Laragan owes €147m to creditors, including €101m to Alan Hanly,
owner of the Hanly Group.
In denying the scheme – which would have paid creditors between 30
and 1 per cent of the amounts owed them – the judge focused on the nature of
the relationship between Laragan and the Hanly Group.
In his judgement summary, Justice Clark explained that he had seen
an Institute of Architects Building Contract that described Alan Hanly as
an employer and Laragan as the builder.
“This would have, had it been
complied with, required regular stage payments by Mr. Hanly to Laragan, as an
ordinary employer, which might have been changed in the event that a particular
unit was sold and the purchaser of that unit took over the building contract.”
However, the judge felt this was
not the real situation.
“It seems to me that while these
documents were put in place in truth no one paid a blind bit of attention to
them.”
“The very fact that in the
course of the hearing it was necessary to get an undertaking that if there were
to be a change in the price at which apartments were sold Mr. Hanly, rather
than Laragan, would take the hit demonstrates that there was no real agreement
between Laragan and Mr. Hanly as to how the purchase price would be dealt with.”
Justice Clark felt this
undermined the credibility of the working relationship.
“The truth is those and other
factors can only lead to the conclusion that there was no true arm’s length
business arrangement between Mr. Hanly and Laragan. Laragan was a vehicle of
convenience.”
The judge then reflected that it
was unusual that a company with no independent business of its own, and no
customers, should seek court protection and apply to have its affairs regulated
by an examiner.
“The truth is if there was an
enterprise or an undertaking in this case it involved not just Laragan, but all
of the other entities within the group.
“I think that raised in my mind
very serious questions about whether in truth Laragan was the type of
enterprise or undertaking that the examinership process is designed to protect.”
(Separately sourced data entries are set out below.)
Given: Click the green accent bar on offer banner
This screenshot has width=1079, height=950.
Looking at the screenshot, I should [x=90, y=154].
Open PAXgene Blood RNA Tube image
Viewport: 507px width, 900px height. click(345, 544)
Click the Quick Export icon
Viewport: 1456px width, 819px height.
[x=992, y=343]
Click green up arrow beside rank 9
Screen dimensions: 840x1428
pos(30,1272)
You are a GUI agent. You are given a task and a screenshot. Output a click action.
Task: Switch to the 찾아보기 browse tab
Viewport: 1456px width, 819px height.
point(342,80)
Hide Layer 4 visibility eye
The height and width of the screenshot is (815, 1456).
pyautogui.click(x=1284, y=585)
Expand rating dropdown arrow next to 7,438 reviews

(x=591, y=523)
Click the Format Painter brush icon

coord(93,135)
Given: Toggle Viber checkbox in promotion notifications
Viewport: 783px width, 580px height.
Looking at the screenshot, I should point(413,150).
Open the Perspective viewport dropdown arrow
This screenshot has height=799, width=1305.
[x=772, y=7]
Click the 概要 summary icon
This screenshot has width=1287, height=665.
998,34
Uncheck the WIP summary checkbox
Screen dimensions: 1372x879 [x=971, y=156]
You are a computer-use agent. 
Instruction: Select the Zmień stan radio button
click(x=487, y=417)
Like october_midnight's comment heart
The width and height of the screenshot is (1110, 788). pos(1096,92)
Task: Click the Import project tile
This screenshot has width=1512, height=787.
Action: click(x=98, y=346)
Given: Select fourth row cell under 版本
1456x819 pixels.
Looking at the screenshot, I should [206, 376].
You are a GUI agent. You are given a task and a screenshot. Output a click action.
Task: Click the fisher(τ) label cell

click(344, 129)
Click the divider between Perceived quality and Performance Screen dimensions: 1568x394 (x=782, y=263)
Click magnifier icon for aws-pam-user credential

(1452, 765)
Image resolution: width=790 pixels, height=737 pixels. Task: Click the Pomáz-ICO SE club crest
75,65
Justice Clark also felt that
approving the scheme was unlikely to protect employment.
“The only jobs that will be
preserved are the jobs of finishing out the existing
contracts, in circumstances
where those contracts will, one way or the other – if there be any commercial
value to them being finished out – almost certainly be finished out by someone.”
While he stressed that it wasn’t
a decisive factor in declining the scheme, Justice Clark was critical of the
way depositors had been treated. Homebuyers who had paid deposits of up to €20,000 for
properties at Carrickmines Green in South Dublin and Milner’s Square in Santry
would have received just 1 per cent back under the scheme.
“It did seem to me on reflection
that the way in which the deposit creditors were dealt with was unfair to those
creditors.
“In the case of many of the
deposit creditors, questions had already been raised long before the company
went into examinership as to whether
the company was complying with
its contractual obligations. There is no doubt but that the development was
well behind time.
“It seemed to me that if any
scheme were to be considered it would have to have elevated the deposit
creditors to the same status as other unsecured creditors.”
Justice Clark also pointed out
that the IAR had contained an inaccuracy that exceeded €10 million.
“I was concerned that some of
the information that was put before the court by the company, and in particular
by the independent accountant, at the beginning of this process when an
appointment to appoint an interim examiner was made, turned out to be
inaccurate.
“A court should be better able
to rely on the evidence than has turned out to be the case here.”
However, the judge did praise examiner McCann’s work on a difficult case.
“I
think the examiner did his job well. He did the best that he could to bring
forward a good scheme. I do not agree that there is any proper criticism of the
way in which the examiner conducted this examination.”